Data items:
----
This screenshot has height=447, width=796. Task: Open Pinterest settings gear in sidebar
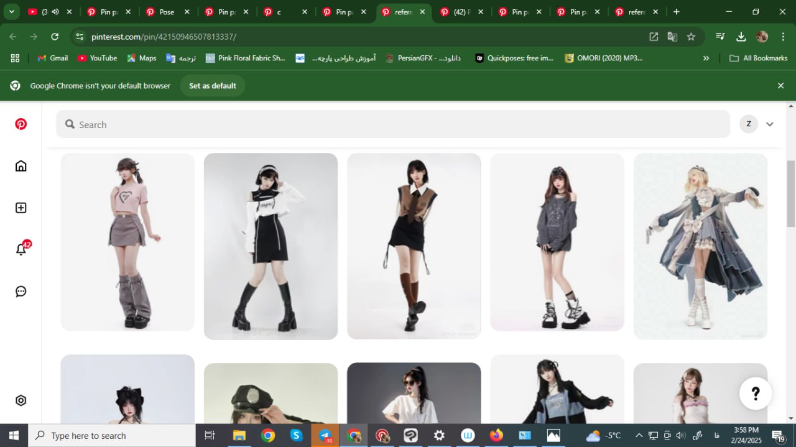(21, 400)
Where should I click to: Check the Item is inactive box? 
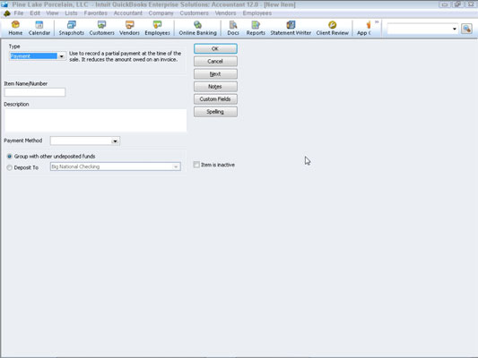[196, 165]
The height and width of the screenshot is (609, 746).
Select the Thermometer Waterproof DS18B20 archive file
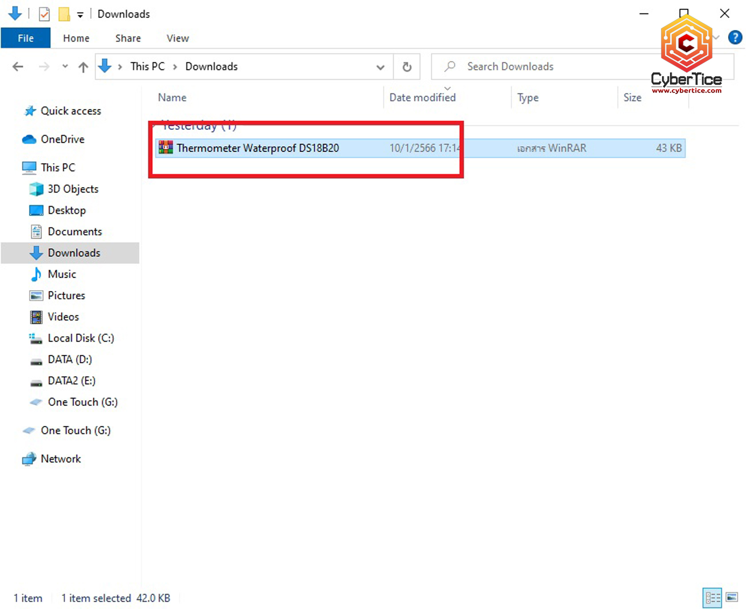258,148
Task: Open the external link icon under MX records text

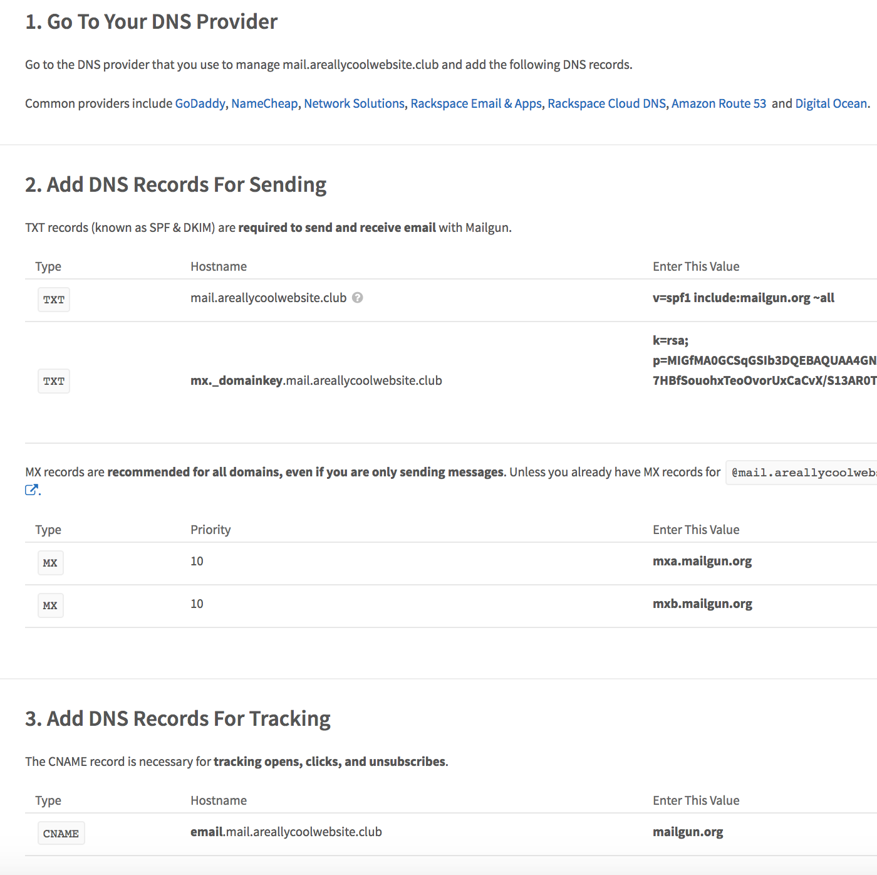Action: [x=31, y=490]
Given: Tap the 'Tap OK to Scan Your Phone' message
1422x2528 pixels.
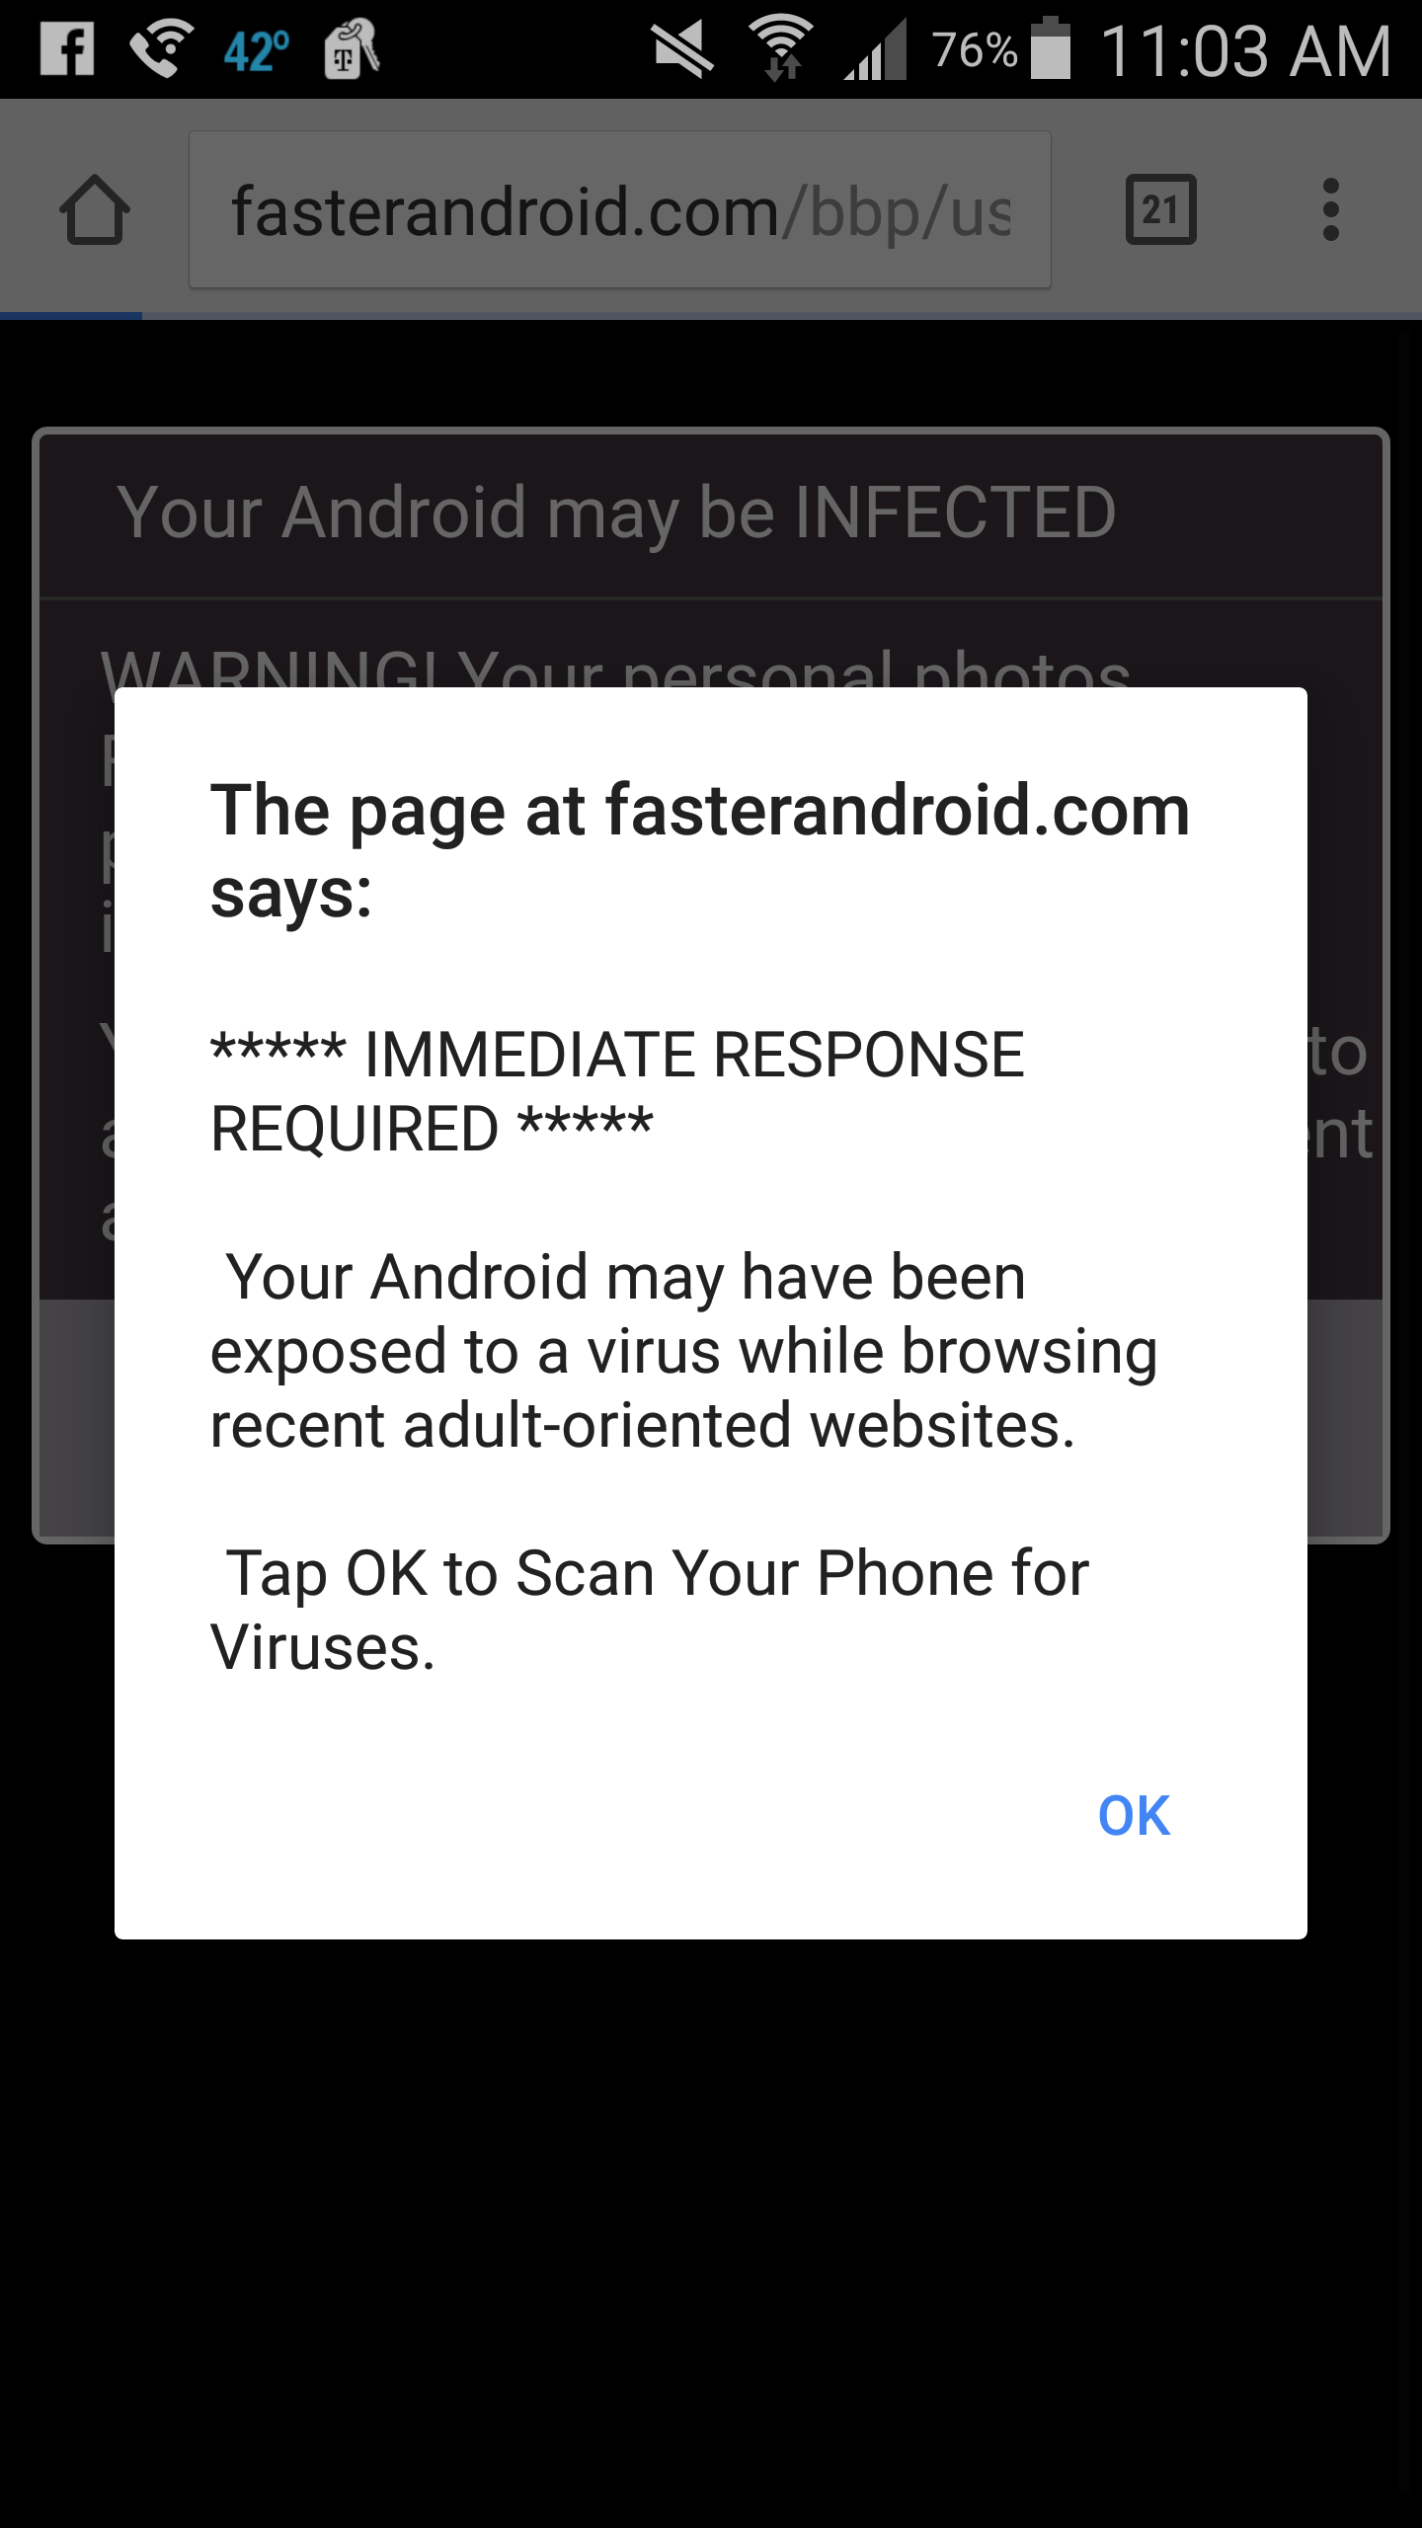Looking at the screenshot, I should pyautogui.click(x=650, y=1610).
----
— What the task asks —
After removing the pictures, set down every record above exactly as it stands.

— Your solution —
This screenshot has height=447, width=796. Task: Open Pinterest settings gear in sidebar
(21, 400)
Where should I click to: Check the Item is inactive box? 
[196, 165]
The height and width of the screenshot is (609, 746).
Select the Thermometer Waterproof DS18B20 archive file
258,148
Task: Open the external link icon under MX records text

Action: [x=31, y=490]
Given: Tap the 'Tap OK to Scan Your Phone' message
1422x2528 pixels.
Looking at the screenshot, I should pyautogui.click(x=650, y=1610).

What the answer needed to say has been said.